[Supplied passage — start]
How To Improve Post-Editing Capabilities of Large Language Models

How To Improve Post-Editing Capabilities of Large Language Models

In an April 11, 2024 paper, Dayeon Ki and Marine Carpuat from the University of Maryland demonstrated that guiding large language models (LLMs) with external feedback on quality improves their machine translation post-editing (MTPE) capabilities.

The authors acknowledged that previous studies explored the potential of applying LLMs in automatic post-editing machine translation (PEMT). However, their work differs in several ways. 

Firstly, they used external feedback to guide LLMs in refining translations, rather than relying on self-generated feedback within the model. Secondly, they provided the option for using post-editing outputs from any model, not limited to improving the LLM’s own translations. Thirdly, they worked with the open-source LLaMA-2 instead of the largest closed LLMs like GPT-3.5, GPT-4, or PaLM-2. 

Specifically, they experimented with the 7B and 13B variants, arguing that “it is […] worth exploring to what extent LLMs of more moderate size (e.g., 7B, 13B) can perform post-editing, as such models are less costly to train, run, and deploy in actual applications.” Additionally, they highlighted that working with open models facilitates the reproducibility of results and encourages others to build on this work.

Ki and Carpuat considered two strategies for guiding language models to edit MT error annotations: prompting and fine-tuning with instructions. 

First, they prompted LLaMA-2 using different forms of feedback with different levels of granularity: 

  • generic feedback: This level of feedback does not provide specific details but prompts the model to improve the initial translation without any specific external guidance.
  • score-based feedback: In this category, a single scalar MQM score (from 0 to 100) is provided to the model, reflecting the overall quality of the initial translation. This score helps the model understand the quality of the translation and make improvements accordingly.
  • fine-grained feedback: This is the most detailed level of feedback, where specific error annotations are provided to the model. These annotations can include information about error spans, types of errors, and severity levels. Fine-grained feedback can be annotated either by humans or automatic annotation tools. 

Specifically, they considered three different sources of error annotation: (i) human annotations from the MQM WMT22 dataset, (ii) automatic annotations generated by InstructScore, an explainable text generation evaluation metric that fine-tunes LLaMA to predict fine-grained error annotations in the MQM style, and (iii) automatic annotation provided by xCOMET, an automatic evaluation and quality estimation tool that fine-tunes XLM-RoBERTa to predict both MQM and Direct Assessment annotations of MT quality.

Improved Quality and Post-Editing Effort

Focusing on three language pairs (i.e., Chinese-English, English-German, and English-Russian), they found that prompting LLMs to edit MT with feedback consistently improved translation quality and post-editing effort.

Ki and Carpuat noted though that the fine-grained feedback on errors seemed to have limited benefits over generic feedback, while score-based feedback showed to have the least improvement in the MT output.

Extra Performance Boost and Natural Outputs

Next, they fine-tuned LLaMA-2 with fine-grained error annotations and found that fine-tuning gives an “extra boost in performance.”
[Supplied passage — finish]
[Dataset excerpts — start]
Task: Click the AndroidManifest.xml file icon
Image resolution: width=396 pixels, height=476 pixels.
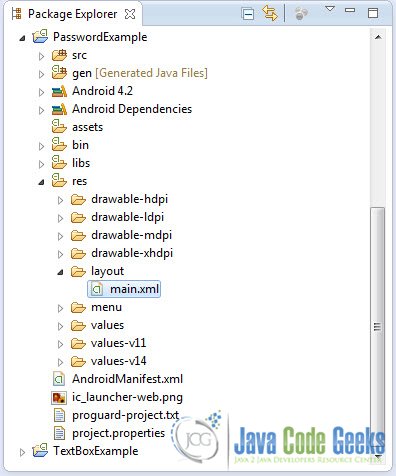Action: pyautogui.click(x=59, y=379)
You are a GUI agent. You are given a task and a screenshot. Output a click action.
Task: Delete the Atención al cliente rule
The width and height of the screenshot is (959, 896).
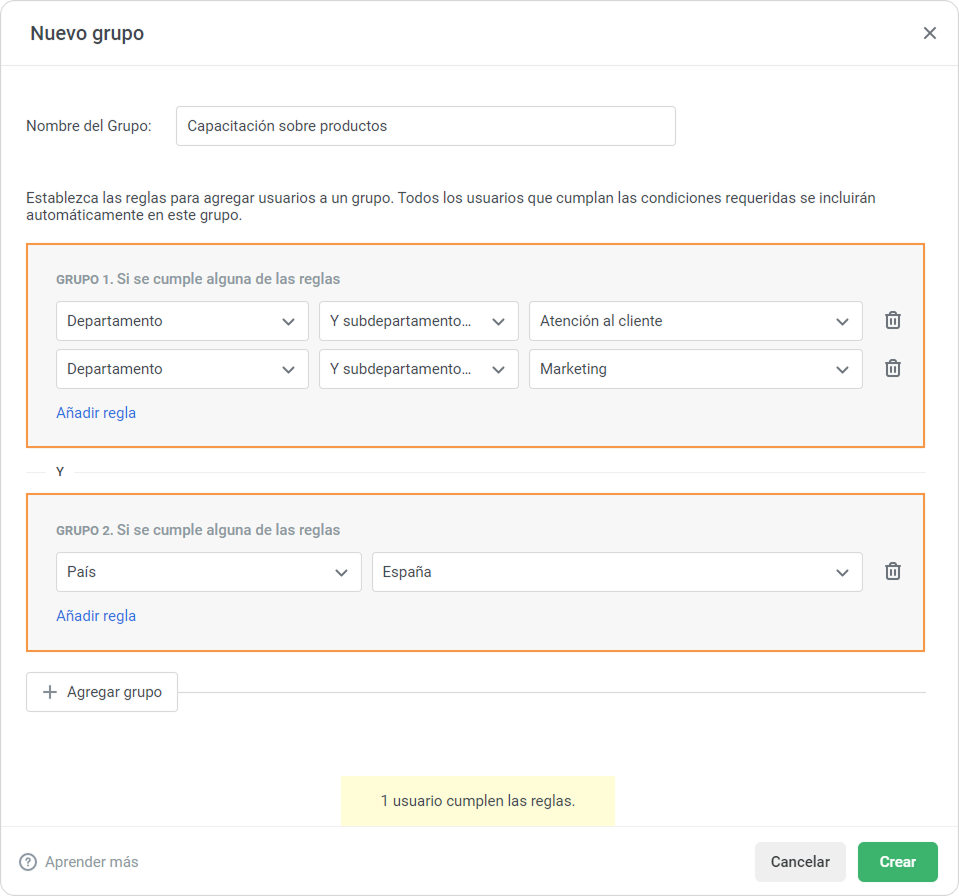click(x=893, y=320)
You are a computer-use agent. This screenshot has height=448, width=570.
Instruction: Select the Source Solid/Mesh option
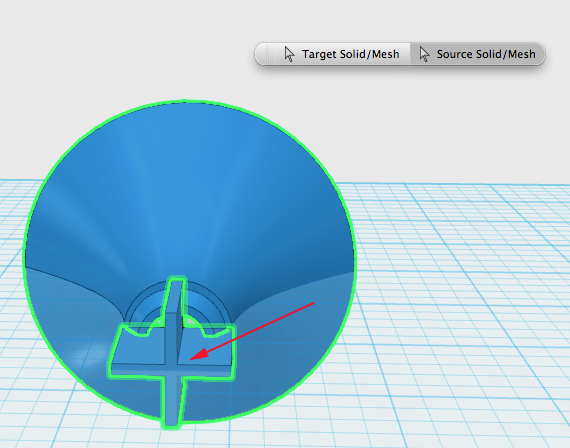(x=477, y=54)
[Dataset excerpts — finish]
## [Exercise requirements]
(a) Copy the part of the post-editing article starting with "Specifically, they experimented" and going on through "fine-tuning with instructions.".
(b) In the post-editing article, which three language pairs did the study focus on?
The items stand apart from the post-editing article and are separate material.

## [Your written answers]
(a)
Specifically, they experimented with the 7B and 13B variants, arguing that “it is […] worth exploring to what extent LLMs of more moderate size (e.g., 7B, 13B) can perform post-editing, as such models are less costly to train, run, and deploy in actual applications.” Additionally, they highlighted that working with open models facilitates the reproducibility of results and encourages others to build on this work.

Ki and Carpuat considered two strategies for guiding language models to edit MT error annotations: prompting and fine-tuning with instructions.

(b) Chinese-English, English-German, and English-Russian.